Carl Stefan Bennet was a Swedish baron, cartoonist, landscape and history painter. He became a member of the Royal Academy of Fine Arts in 1840 and was appointed royal court painter in 1844.
Carl Stefan Bennet was the son of the court marshal Baron Carl Fredrik Bennet and Baroness Fredrika Magdalena Thott. He began a military career and became a cadet in 1817, He became a lieutenant in 1825.
Bennet received his artistic education during a trip to Italy 1829-1832 where he stayed in Rome and Naples. His closest contact in Rome was with the sculptors Bengt Erland Fogelberg and Bertel Thorvaldsen and the French painter Horace Vernet. After returning to Sweden, he divided his time between military service and art. During the annual recurring few weeks of military service in the 1830s, he drew a series of camp life scenes which he published as lithographs in the small album Croquier collected during the camp in 1836 by an amateur.

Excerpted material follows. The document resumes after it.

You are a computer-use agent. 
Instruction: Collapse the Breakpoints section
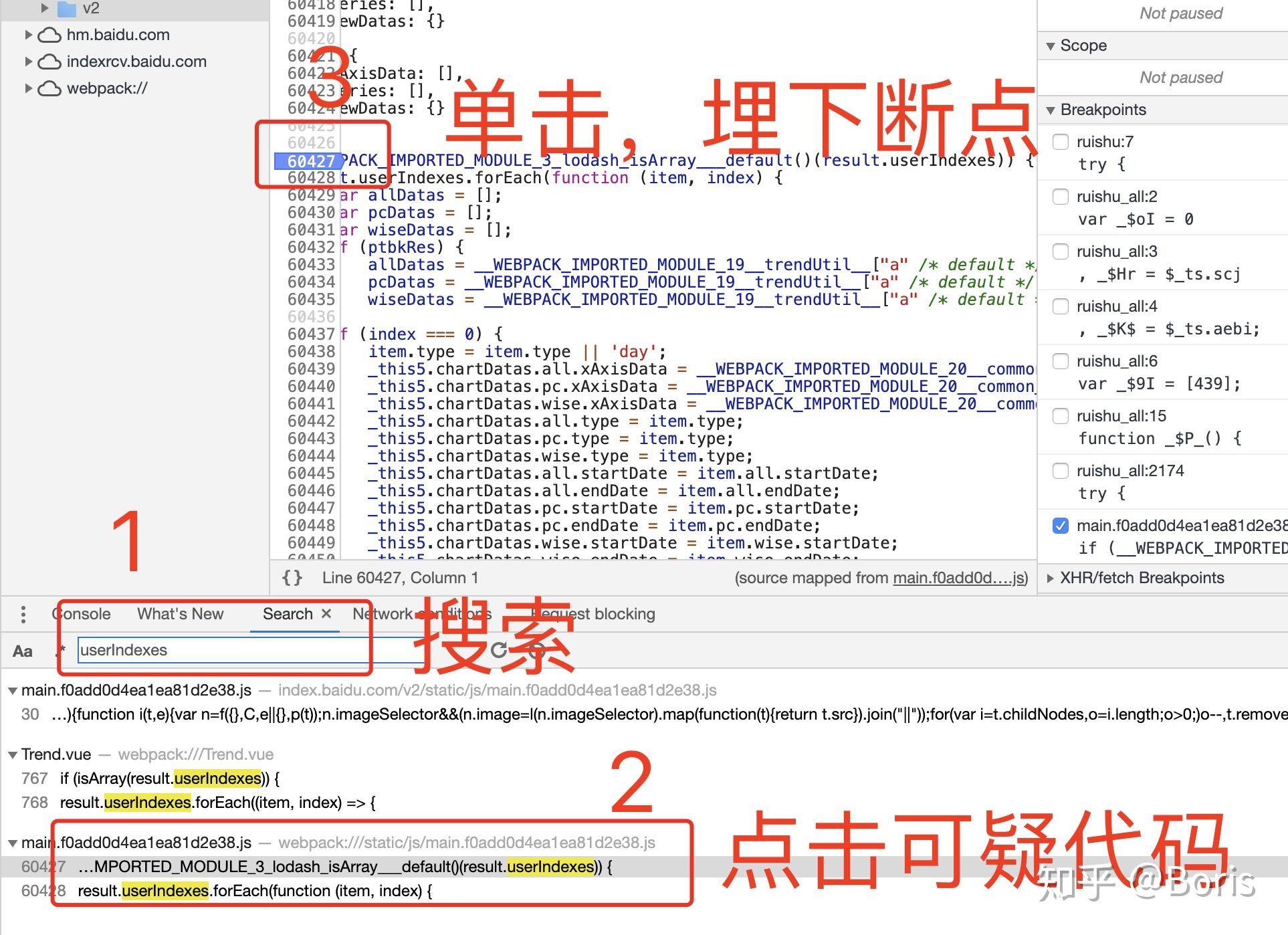click(1051, 109)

In 1838 he resigned from the military, after advancing to captain, and conducted preparatory studies in the field of art in Sweden. He then painted mostly Italian landscape motifs, Stockholm views and views of larger mansions, but also portraits, animal pictures and cartoon architectural motifs. In the field of history painting, he later performed, among other things, Revue at Ladugårdsgärdet and the Unveiling of Carl XIV Johan's statue equestre, with a number of famous portrait figures. In 1845 he also visited Paris for study purposes.
He became a member of the Royal Academy of Fine Arts in 1840 and was appointed royal court painter in 1844. In 1858 he was governor of Stockholm Castle for two months and he appears with Mauritz Klingspor in Hector Berlioz's memoirs.